===== SELECTION =====
GPIO Python or shell

a figure explains concept for duty cycle

image

so 50%:100% :wink:

so 1kHz should be period of 1000 (if defined 1/Hz) and duty cycle is 0.5 (if high/low is 50:50)

that why i don’t understand the values above (200000 as period and 100000 as duty_cycle)…there duty cycle seems to be not the relationship (it’s the absolute value)…and the values are not 1/Hz

how to do it with 4.14 (debugfs)? and where are pwm 1,4 and 5?

4.14 has to follow official document as you can see in the followin link https://www.kernel.org/doc/Documentation/pwm.txt

and about duty_cycle, period you’re confused about also being defined here, they all are absolute value

period The total period of the PWM signal (read/write). Value is in nanoseconds and is the sum of the active and inactive time of the PWM.

duty_cycle The active time of the PWM signal (read/write). Value is in nanoseconds and must be less than the period.
===== ENTRIES SUPPLIED =====
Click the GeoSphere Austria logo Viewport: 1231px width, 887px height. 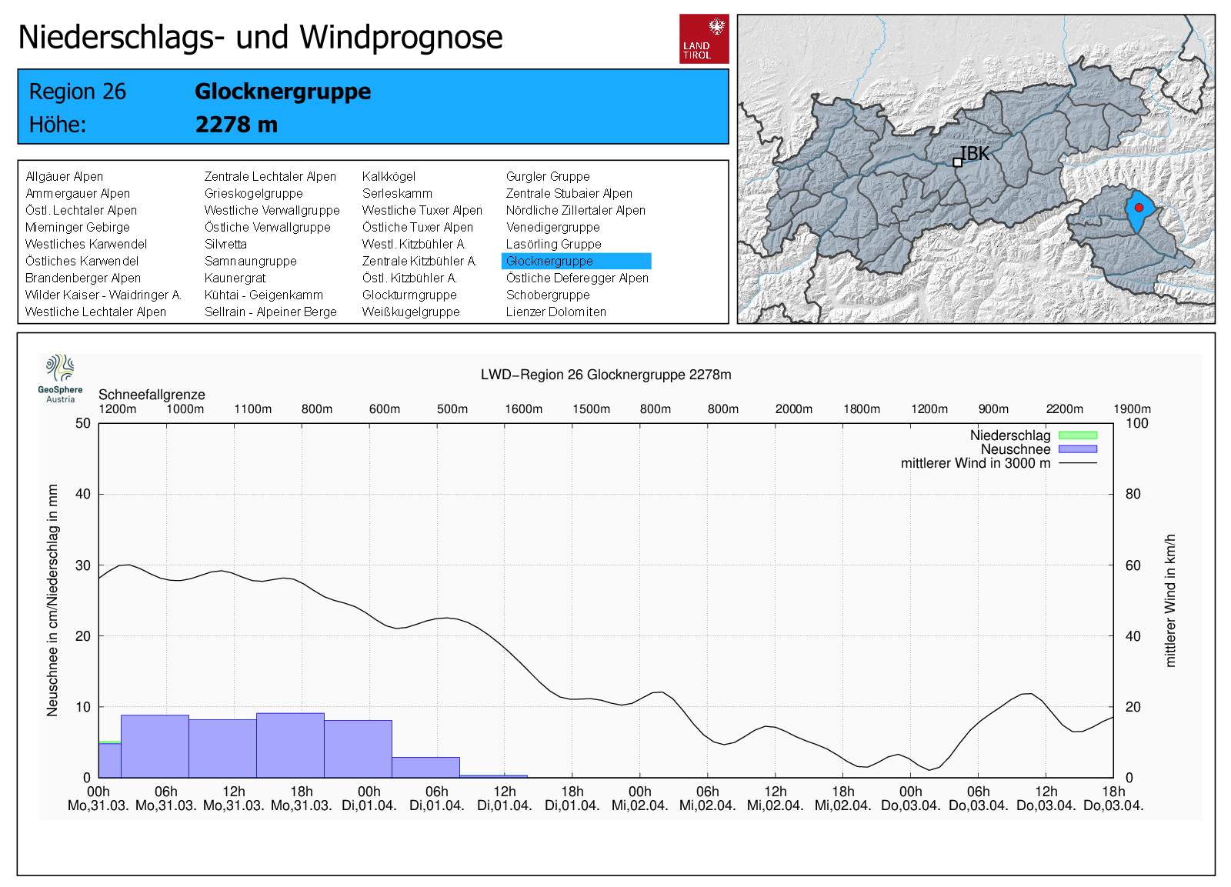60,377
=====
===== ENTRIES SUPPLIED =====
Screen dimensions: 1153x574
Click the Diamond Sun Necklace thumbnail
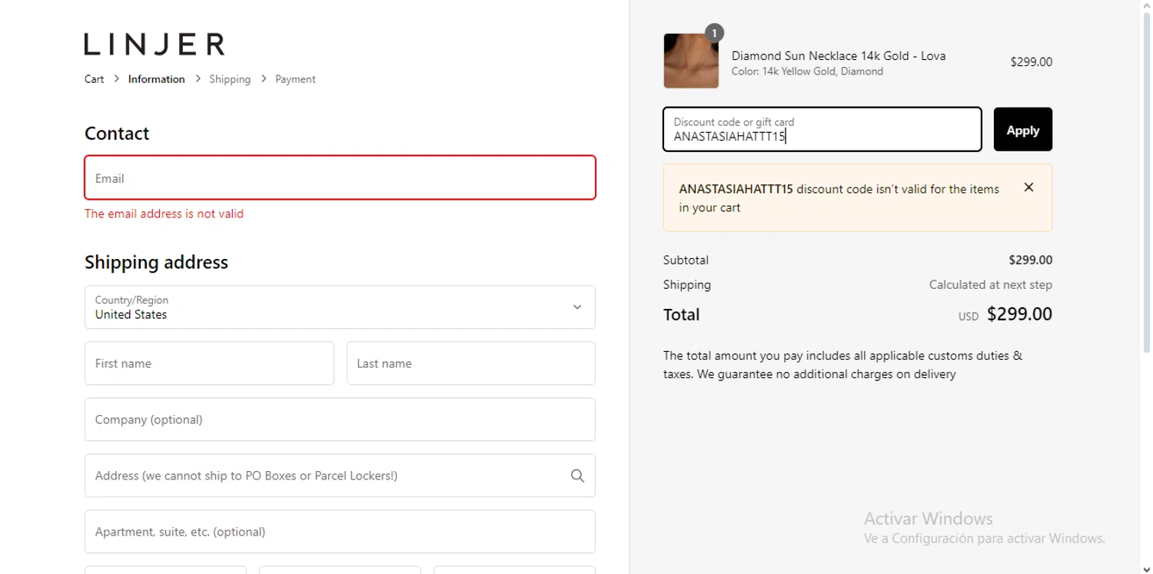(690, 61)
=====
INSTRUCTIONS:
A) In the PWM discussion above, copy everything from "and about duty_cycle, period" down to "of the PWM.".
B) Answer these questions from the PWM discussion:
(i) In what unit are the period and duty_cycle values given?
(ii) Which value was quoted as the period in the figures the poster did not understand?
(iii) Which kernel version is said to follow the official document?

SET OF ANSWERS:
A)
and about duty_cycle, period you’re confused about also being defined here, they all are absolute value

period The total period of the PWM signal (read/write). Value is in nanoseconds and is the sum of the active and inactive time of the PWM.

B)
(i) Nanoseconds
(ii) 200000
(iii) 4.14